FFT version 1.1

>> Wednesday, November 19, 2014

The good folks at Manning have uploaded the new FFT code to the book's main site. I've updated the code in the Linux and Windows archives, but I didn't change the Mac OS archive because I no longer have a Mac for OpenCL testing.

As far as I can tell, the new code takes care of the race condition. If anyone has any concerns, please let me know.

Read more...

FFT Update

>> Saturday, November 15, 2014

Because of the comments I received, I decided to test my FFT on newer systems with new hardware and current drivers. My FFT passed every test, so I wrote a self-satisfied post stating that the commenter's problem was caused by using work-groups whose sizes weren't a power of two.

Then it dawned on me. In the fft_init kernel, work items read data from bit-reversed addresses and write the processed data to unreversed addresses in the same buffer. This makes it possible for one work item to read data that has already been processed by another. This is the race condition to which the commenter was referring.

Thankfully, this problem is easy to fix. I'll add a second buffer to fft_init so that every work item reads from the first buffer and writes to the second. I'll get this coded tomorrow morning and I'll contact Manning to get it uploaded to their software site.

I'd like to thank the commenter for his/her assistance. I'd also like to point out that my bit-reversal algorithm, while idiosyncratic, is perfectly functional.

Read more...

FFT Concern

>> Saturday, November 1, 2014

Over three and half years ago, I completed the OpenCL FFT that I discussed in Chapter 14. I tested it with data sets of varying sizes on different graphics cards and operating systems. It ran successfully every time, but recent comments make it seem likely that there's a race condition that needs to be addressed.

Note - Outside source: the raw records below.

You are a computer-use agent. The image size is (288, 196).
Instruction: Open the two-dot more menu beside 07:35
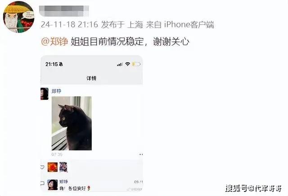[141, 154]
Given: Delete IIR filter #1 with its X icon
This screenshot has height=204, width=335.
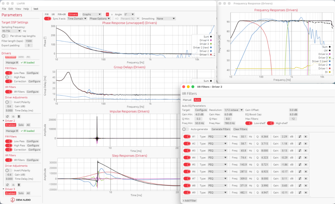Looking at the screenshot, I should pyautogui.click(x=306, y=137).
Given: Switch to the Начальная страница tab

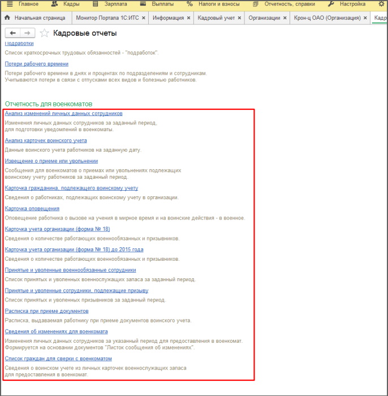Looking at the screenshot, I should pyautogui.click(x=39, y=18).
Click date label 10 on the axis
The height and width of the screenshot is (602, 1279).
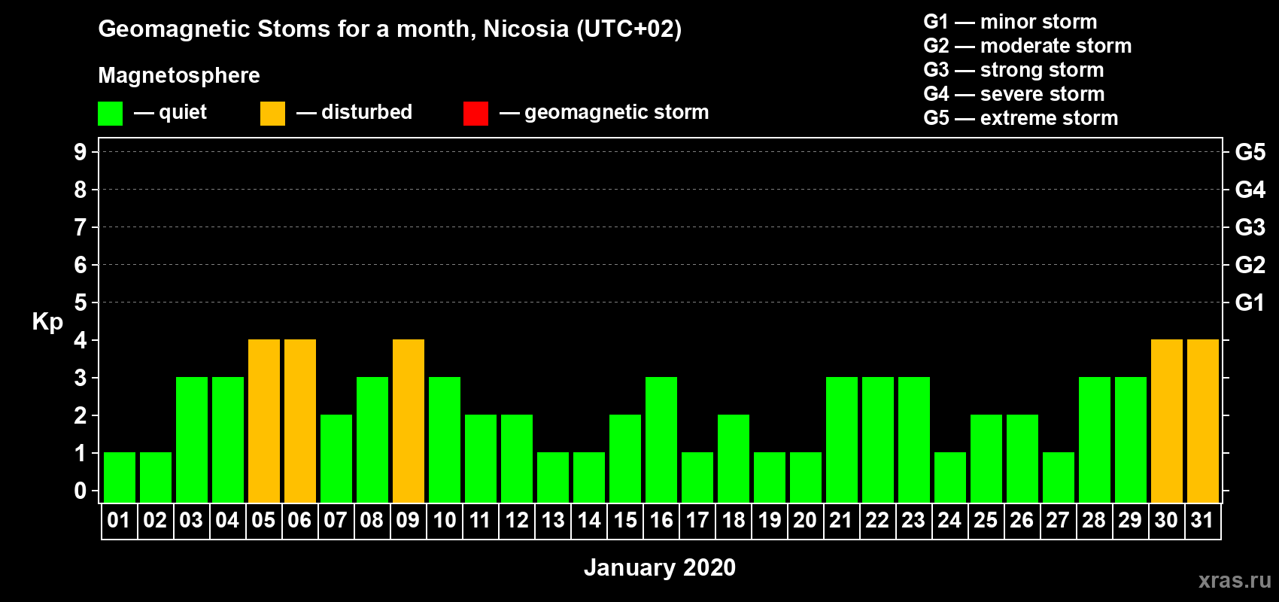pos(445,521)

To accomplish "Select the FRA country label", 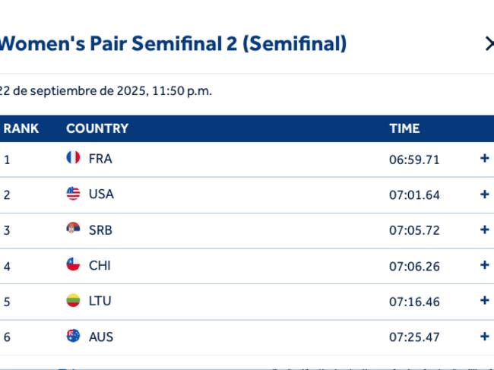I will 100,159.
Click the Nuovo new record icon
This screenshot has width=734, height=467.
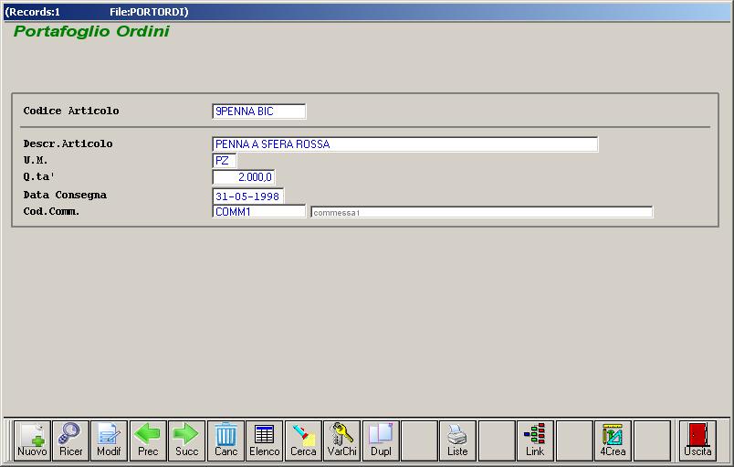tap(32, 440)
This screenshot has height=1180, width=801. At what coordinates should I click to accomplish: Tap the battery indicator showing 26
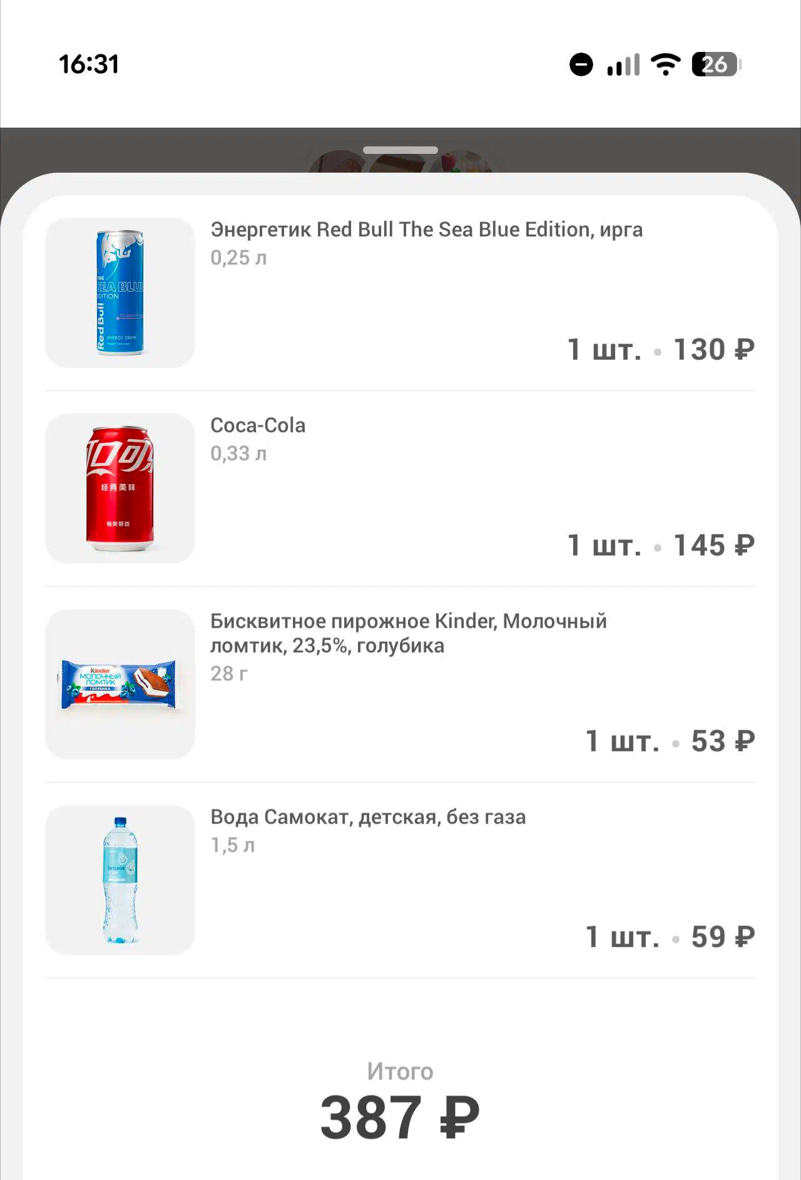716,64
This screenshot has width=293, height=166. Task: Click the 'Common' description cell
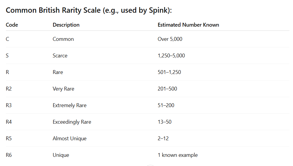point(63,39)
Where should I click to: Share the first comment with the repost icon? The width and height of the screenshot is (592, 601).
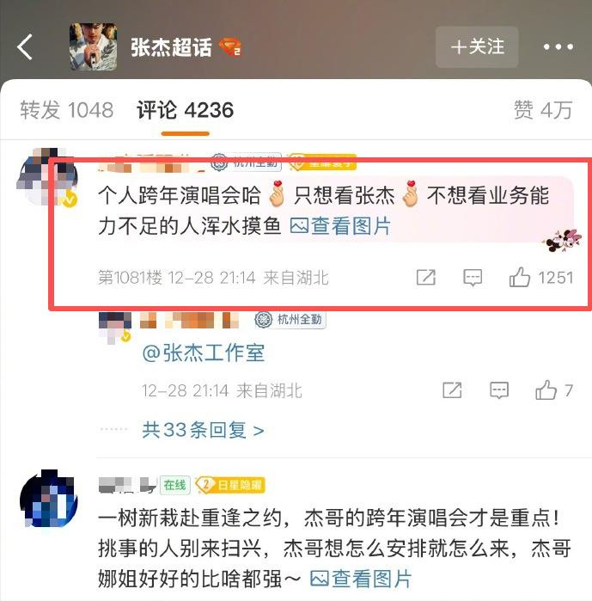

The problem with debugging an FFT is that it requires lengthy time for concentration, which usually involves me lying on the floor and squinting up at the ceiling for hours on end. Unfortunately, I'm busy at the moment and don't the time. But because I'm so ashamed, I'm going to take the week of 11/10 off from work and I'll do my best to resolve the problem.

It looks like the root cause is my bit-reversal routine, and I'll explain why this is particularly jarring. If you're familiar with FFT code, then you know that many routines perform bit-reversal with code like the following:

ans = x & 1;
while(--numBits) {
   x >>= 1;
   ans <<= 1;
   ans += x & 1;
}

Rather than operate on scalars, I devised a routine that bit-reverses all four elements of a uint4 vector at the same time. I thought it was clever, but if it causes a race condition, it has to go.

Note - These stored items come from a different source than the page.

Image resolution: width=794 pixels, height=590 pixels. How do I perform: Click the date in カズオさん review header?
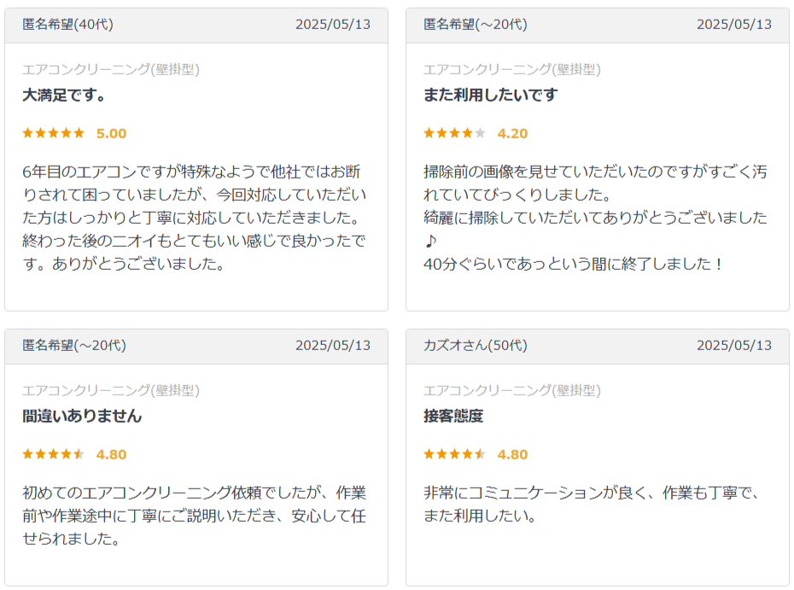[734, 346]
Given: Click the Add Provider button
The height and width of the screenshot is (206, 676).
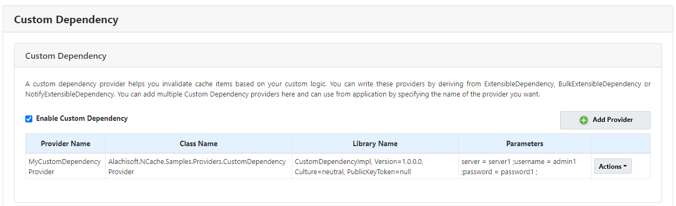Looking at the screenshot, I should pos(605,120).
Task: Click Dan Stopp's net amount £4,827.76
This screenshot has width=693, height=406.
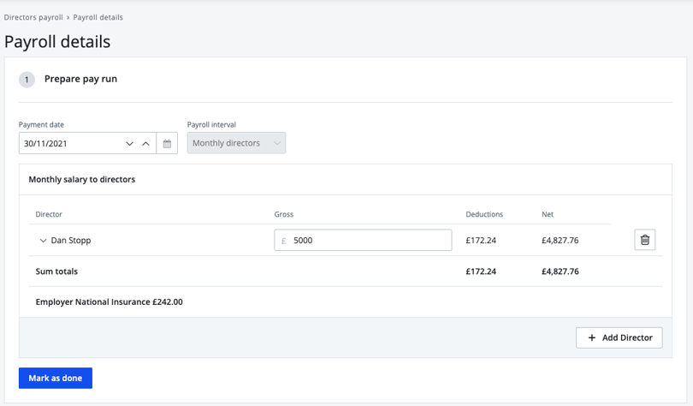Action: (x=560, y=241)

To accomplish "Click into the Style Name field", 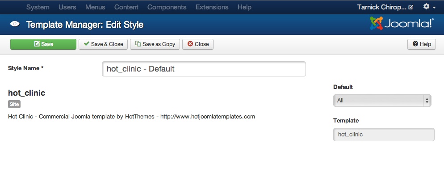I will [x=204, y=69].
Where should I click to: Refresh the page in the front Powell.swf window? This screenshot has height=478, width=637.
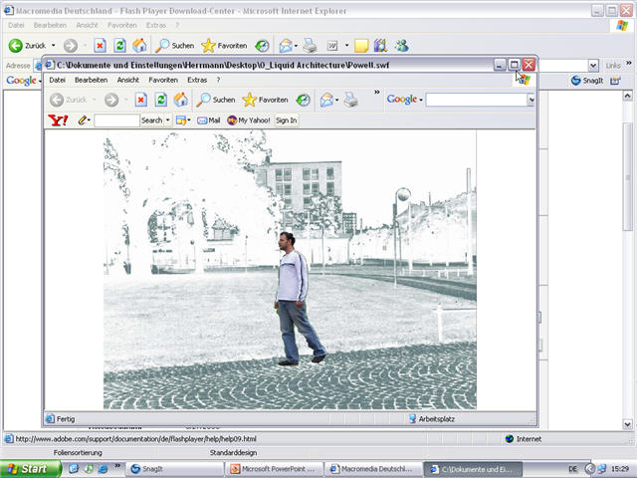(160, 100)
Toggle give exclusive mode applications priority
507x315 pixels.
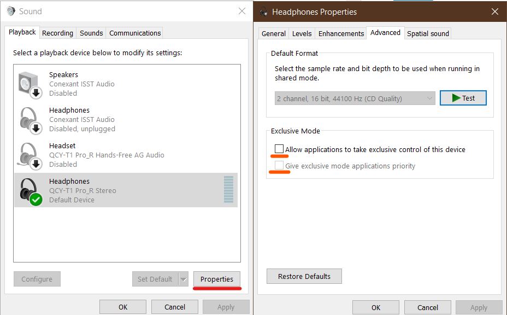pyautogui.click(x=279, y=166)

I apologize to everyone who was/is disappointed with the code. If you're still looking for a good OpenCL FFT, I recommend the clFFT project. This was once part of AMD's Accelerated Parallel Processing Math Libraries (APPML), but it looks like that's no longer supported.

Read more...

Allocating Local Memory

>> Friday, October 3, 2014

Recently, someone asked me about the difference between the two methods of allocating local memory. That is, why would you use one method over the other? This isn't an easy question, and before I answer it here, I'd like to explain what the two methods are.

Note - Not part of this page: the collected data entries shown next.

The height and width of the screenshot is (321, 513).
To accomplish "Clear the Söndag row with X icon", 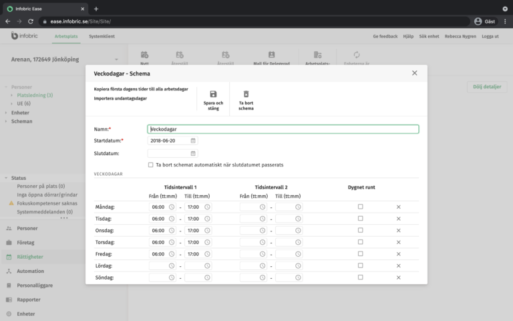I will (399, 277).
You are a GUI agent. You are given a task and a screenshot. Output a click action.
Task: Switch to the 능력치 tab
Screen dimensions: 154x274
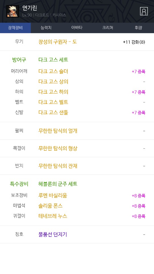coord(46,28)
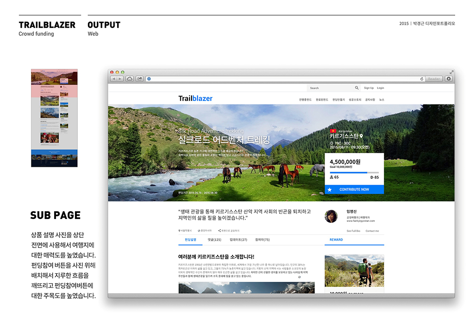474x335 pixels.
Task: Switch to the 업데이트(27) tab
Action: [x=238, y=240]
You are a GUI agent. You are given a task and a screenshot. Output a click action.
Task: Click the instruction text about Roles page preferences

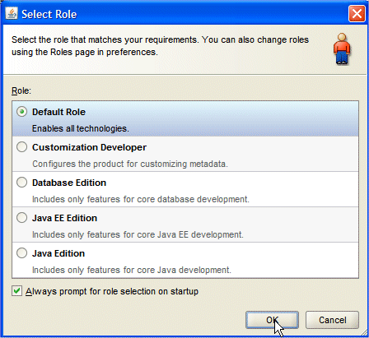coord(160,46)
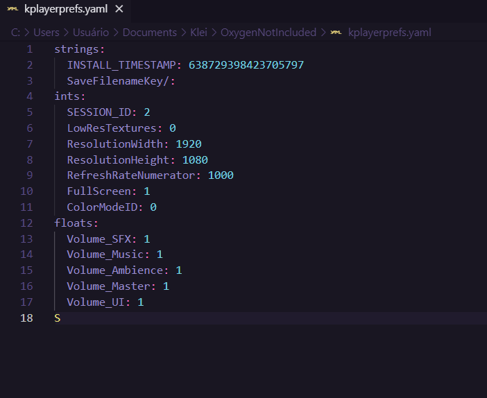Click the stray "S" on line 18
The image size is (487, 398).
(58, 318)
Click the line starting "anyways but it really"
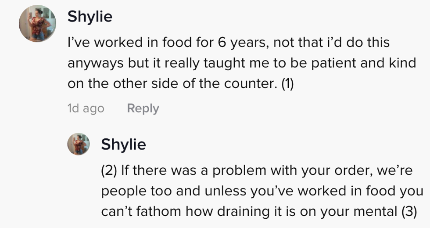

The first allocation method is performed inside the kernel. If a variable is declared in the kernel function, its declaration must identify which memory region contains its data. If the declaration is preceded by __local, the variable will be allocated from local memory. For example, the following declaration sets aside 1024 bytes of local memory to be accessed as an array named foo.

__local float foo[256];

The second method is performed in host code. clSetKernelArg assigns data to be passed into the kernel function as an argument. The last parameter of clSetKernelArg points to the argument's data. If the last argument points to a memory object (cl_mem), the kernel will access the data from global/constant memory. If the argument points to a primitive like an int, the kernel will access the data from private memory. But if the last argument is NULL, no data will be passed to the kernel. In this case, the purpose of clSetKernelArg is to allocate local memory for the kernel's use.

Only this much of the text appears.